**** INPUT ****

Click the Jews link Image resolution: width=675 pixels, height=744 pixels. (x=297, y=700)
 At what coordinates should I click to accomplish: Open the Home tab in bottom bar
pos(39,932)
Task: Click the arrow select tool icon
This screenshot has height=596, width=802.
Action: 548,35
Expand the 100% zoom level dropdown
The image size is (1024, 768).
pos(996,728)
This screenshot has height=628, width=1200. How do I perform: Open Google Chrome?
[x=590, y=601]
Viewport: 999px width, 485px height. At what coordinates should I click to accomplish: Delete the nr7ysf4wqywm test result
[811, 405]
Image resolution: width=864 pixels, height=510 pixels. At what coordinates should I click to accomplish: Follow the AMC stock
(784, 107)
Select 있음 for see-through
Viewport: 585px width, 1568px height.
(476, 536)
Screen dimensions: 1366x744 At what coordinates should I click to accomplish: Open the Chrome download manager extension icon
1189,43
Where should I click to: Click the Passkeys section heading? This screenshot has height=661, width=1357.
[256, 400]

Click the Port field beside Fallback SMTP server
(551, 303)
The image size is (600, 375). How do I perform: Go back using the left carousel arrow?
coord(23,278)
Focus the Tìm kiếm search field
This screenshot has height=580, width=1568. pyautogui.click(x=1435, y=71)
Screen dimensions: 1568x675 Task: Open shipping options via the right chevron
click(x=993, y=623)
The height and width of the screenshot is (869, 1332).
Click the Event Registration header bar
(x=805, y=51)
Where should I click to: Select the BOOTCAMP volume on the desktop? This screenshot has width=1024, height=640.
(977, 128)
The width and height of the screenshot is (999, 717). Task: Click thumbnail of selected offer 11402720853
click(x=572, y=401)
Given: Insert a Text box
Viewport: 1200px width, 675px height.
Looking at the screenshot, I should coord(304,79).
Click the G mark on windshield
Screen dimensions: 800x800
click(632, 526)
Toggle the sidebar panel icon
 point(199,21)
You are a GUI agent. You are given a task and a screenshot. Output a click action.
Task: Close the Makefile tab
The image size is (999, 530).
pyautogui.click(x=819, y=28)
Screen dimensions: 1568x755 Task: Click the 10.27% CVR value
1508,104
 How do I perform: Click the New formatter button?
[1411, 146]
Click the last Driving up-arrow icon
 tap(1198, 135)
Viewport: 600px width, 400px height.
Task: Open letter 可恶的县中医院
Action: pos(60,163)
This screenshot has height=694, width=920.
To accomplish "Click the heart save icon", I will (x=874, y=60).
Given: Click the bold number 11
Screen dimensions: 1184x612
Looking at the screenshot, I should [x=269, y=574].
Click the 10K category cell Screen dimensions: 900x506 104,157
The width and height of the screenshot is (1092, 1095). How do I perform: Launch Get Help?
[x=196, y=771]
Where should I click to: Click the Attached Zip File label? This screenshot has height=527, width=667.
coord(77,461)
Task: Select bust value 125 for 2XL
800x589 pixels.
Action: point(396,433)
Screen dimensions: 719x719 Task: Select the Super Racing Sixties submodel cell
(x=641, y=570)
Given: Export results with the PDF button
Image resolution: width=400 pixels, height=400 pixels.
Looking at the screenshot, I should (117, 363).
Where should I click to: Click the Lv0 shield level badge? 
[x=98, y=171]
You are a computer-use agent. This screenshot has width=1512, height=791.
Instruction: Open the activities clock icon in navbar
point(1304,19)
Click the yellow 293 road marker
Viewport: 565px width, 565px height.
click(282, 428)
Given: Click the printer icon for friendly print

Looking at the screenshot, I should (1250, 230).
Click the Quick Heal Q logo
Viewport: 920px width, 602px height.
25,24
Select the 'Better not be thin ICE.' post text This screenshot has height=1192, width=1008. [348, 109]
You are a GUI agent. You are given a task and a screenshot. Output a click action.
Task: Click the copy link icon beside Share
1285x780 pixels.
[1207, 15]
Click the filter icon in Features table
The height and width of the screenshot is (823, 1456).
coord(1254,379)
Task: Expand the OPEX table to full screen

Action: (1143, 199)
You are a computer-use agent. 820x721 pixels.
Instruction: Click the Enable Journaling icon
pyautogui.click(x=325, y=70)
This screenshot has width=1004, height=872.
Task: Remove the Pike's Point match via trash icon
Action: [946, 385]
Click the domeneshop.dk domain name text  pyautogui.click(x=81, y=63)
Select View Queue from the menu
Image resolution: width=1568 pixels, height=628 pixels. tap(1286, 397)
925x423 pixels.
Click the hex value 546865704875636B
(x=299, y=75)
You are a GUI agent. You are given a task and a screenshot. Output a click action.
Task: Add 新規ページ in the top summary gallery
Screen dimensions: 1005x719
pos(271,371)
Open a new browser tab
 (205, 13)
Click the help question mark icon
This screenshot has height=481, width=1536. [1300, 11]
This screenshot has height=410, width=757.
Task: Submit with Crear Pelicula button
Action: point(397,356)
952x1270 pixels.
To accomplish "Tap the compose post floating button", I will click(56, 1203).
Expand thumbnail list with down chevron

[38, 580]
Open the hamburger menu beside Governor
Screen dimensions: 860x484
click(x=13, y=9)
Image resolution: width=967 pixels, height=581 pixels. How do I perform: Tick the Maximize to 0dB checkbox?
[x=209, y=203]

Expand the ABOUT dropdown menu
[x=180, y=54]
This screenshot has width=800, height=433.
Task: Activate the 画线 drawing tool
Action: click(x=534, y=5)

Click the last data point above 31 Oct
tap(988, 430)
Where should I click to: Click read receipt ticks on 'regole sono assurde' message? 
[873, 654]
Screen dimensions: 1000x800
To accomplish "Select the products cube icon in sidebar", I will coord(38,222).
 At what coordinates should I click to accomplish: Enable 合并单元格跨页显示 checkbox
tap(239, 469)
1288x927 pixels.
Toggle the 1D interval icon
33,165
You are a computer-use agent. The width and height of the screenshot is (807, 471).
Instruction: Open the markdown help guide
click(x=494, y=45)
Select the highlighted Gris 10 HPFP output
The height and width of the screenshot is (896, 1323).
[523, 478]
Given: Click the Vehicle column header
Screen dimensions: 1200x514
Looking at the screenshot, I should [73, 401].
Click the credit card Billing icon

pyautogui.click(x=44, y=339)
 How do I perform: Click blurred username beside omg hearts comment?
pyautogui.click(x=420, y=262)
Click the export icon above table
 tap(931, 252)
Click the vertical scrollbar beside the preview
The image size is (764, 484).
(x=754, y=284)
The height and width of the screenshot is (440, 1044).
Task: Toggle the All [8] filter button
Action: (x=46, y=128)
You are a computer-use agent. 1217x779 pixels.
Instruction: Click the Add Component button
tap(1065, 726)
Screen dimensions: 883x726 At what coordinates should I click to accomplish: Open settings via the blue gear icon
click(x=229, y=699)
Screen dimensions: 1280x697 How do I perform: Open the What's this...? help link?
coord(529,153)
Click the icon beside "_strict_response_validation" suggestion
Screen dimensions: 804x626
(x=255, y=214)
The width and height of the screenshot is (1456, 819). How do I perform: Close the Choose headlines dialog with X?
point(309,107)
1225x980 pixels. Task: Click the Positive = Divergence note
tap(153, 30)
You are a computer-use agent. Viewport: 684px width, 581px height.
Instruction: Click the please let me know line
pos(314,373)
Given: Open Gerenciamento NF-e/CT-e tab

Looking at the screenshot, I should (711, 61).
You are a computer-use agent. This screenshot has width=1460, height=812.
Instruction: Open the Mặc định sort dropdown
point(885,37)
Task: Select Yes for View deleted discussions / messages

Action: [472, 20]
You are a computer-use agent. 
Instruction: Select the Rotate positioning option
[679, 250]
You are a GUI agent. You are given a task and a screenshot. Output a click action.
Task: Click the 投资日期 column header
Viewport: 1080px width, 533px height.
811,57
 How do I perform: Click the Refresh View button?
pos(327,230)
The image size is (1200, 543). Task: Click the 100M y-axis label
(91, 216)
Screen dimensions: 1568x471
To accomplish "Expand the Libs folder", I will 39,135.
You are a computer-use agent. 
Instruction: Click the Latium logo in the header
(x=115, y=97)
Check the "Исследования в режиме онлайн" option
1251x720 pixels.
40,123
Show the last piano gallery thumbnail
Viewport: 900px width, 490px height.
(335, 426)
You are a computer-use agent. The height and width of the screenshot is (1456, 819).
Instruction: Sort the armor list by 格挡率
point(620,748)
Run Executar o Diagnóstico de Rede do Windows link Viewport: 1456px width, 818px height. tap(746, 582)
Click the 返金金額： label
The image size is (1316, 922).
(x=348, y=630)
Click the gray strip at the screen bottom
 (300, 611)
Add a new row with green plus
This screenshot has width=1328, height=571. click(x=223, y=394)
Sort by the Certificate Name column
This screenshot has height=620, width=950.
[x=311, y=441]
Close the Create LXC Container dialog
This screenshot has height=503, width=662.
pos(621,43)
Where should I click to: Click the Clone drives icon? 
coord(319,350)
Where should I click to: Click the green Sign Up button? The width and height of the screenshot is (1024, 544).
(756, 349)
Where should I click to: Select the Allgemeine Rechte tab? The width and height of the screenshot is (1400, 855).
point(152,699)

****

* **WORK REQUEST**: In the listing above, locate the line containing "Click the 10K" and the line containing "You are a computer-use agent. 820x721 pixels.". Transcribe those two lines and everything between them, exactly as written.

* **TASK ANSWER**:
Click the 10K category cell Screen dimensions: 900x506 104,157
The width and height of the screenshot is (1092, 1095). How do I perform: Launch Get Help?
[x=196, y=771]
Where should I click to: Click the Attached Zip File label? This screenshot has height=527, width=667.
coord(77,461)
Task: Select bust value 125 for 2XL
800x589 pixels.
Action: point(396,433)
Screen dimensions: 719x719 Task: Select the Super Racing Sixties submodel cell
(x=641, y=570)
Given: Export results with the PDF button
Image resolution: width=400 pixels, height=400 pixels.
Looking at the screenshot, I should (117, 363).
Where should I click to: Click the Lv0 shield level badge? 
[x=98, y=171]
You are a computer-use agent. This screenshot has width=1512, height=791.
Instruction: Open the activities clock icon in navbar
point(1304,19)
Click the yellow 293 road marker
Viewport: 565px width, 565px height.
click(282, 428)
Given: Click the printer icon for friendly print

Looking at the screenshot, I should (1250, 230).
Click the Quick Heal Q logo
Viewport: 920px width, 602px height.
25,24
Select the 'Better not be thin ICE.' post text This screenshot has height=1192, width=1008. [348, 109]
You are a GUI agent. You are given a task and a screenshot. Output a click action.
Task: Click the copy link icon beside Share
1285x780 pixels.
[1207, 15]
Click the filter icon in Features table
The height and width of the screenshot is (823, 1456).
coord(1254,379)
Task: Expand the OPEX table to full screen

Action: (1143, 199)
You are a computer-use agent. 820x721 pixels.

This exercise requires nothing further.